By Elise Labott
In the delicate dance of diplomacy, the word "apology" can be a misstep.
Such is the case with a proposed letter of assurances from the United States to the people of Afghanistan, which is emerging as a way to overcome remaining hurdles to allowing some U.S. troops to remain in that country post-2014.
Those assurances include a U.S. commitment for its troops to only enter Afghan homes in "exceptional" circumstances and an expression of U.S. regret for Afghan suffering and the loss of innocent lives.
Afghan President Hamid Karzai had said he was unable to finalize the agreement without concrete terms for U.S. raids on Afghan homes and an acknowledgment of past U.S. mistakes in the 12-year old war. The longstanding issues for Afghans have lingered as the remaining points of contention holding up a deal.
The proposed letter - an idea hatched by Secretary of State John Kerry in a phone call Tuesday with Karzai - would be read at a meeting of more than 2,500 Afghan tribal elders and officials, known as a loya jirga, which is scheduled to start Thursday. The assembly was called to debate the security pact between the two countries, which U.S. and Afghan officials say is nearly complete.
But does that mean Washington is offering an "apology" for U.S. actions in Afghanistan? The idea could draw criticism from Republicans in Congress and offend U.S. veterans of the war.
"Quite the contrary," National Security Adviser Susan Rice told CNN's Wolf Blitzer. "We have sacrificed and supported them in their democratic progress and in tackling the insurgents and al Qaeda. So that (letter of apology) is not on the table."
But it's really a distinction without a difference.

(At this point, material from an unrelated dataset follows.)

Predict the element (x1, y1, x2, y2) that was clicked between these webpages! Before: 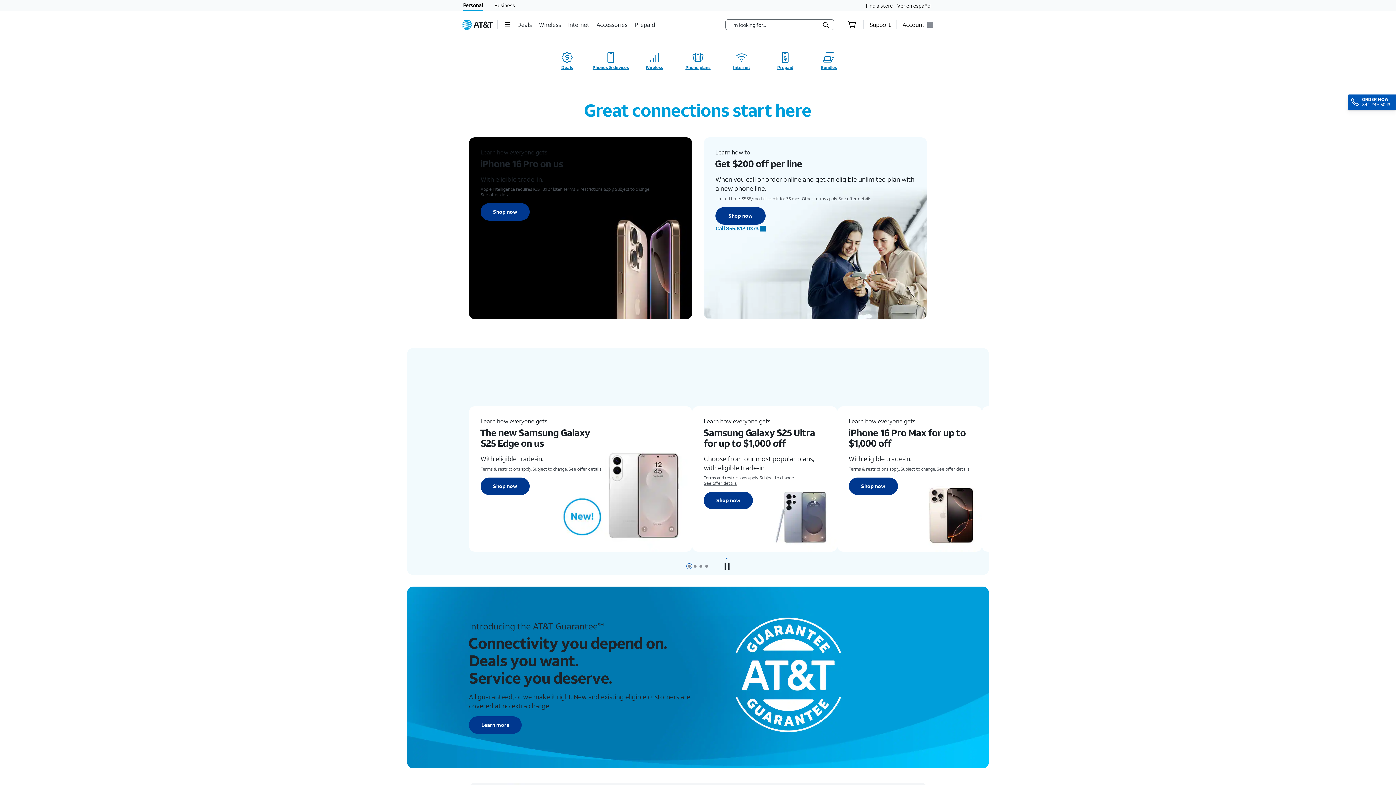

The U.S. has commonly used language in the past expressing regret for civilian deaths. Former Defense Secretary Robert Gates, former Secretary of State Hillary Clinton and Generals John Allen and Stanley McChrystal, both former commanders of U.S. forces in Afghanistan, have all offered some form of an apology to Karzai and the Afghan people when innocent Afghans were killed in U.S. attacks.
U.S. officials say repeating that language could give Karzai the political cover he needs on the tough issues likely to be raised at the loya jirga and show him as a hard-nosed negotiator with Washington. They say the assurances do not tamper with the substance of the security agreement.
The need for the United States to have legal jurisdiction for U.S. military personnel and Defense Department civilians in the event of wrongdoing - which Washington said was necessary for U.S. troops to remain in the country beyond 2014 when most foreign troops are due to leave - was another of the last sticking points in the negotiations, which officials said has been resolved.
Bottom line: Semantics may give both sides what they want.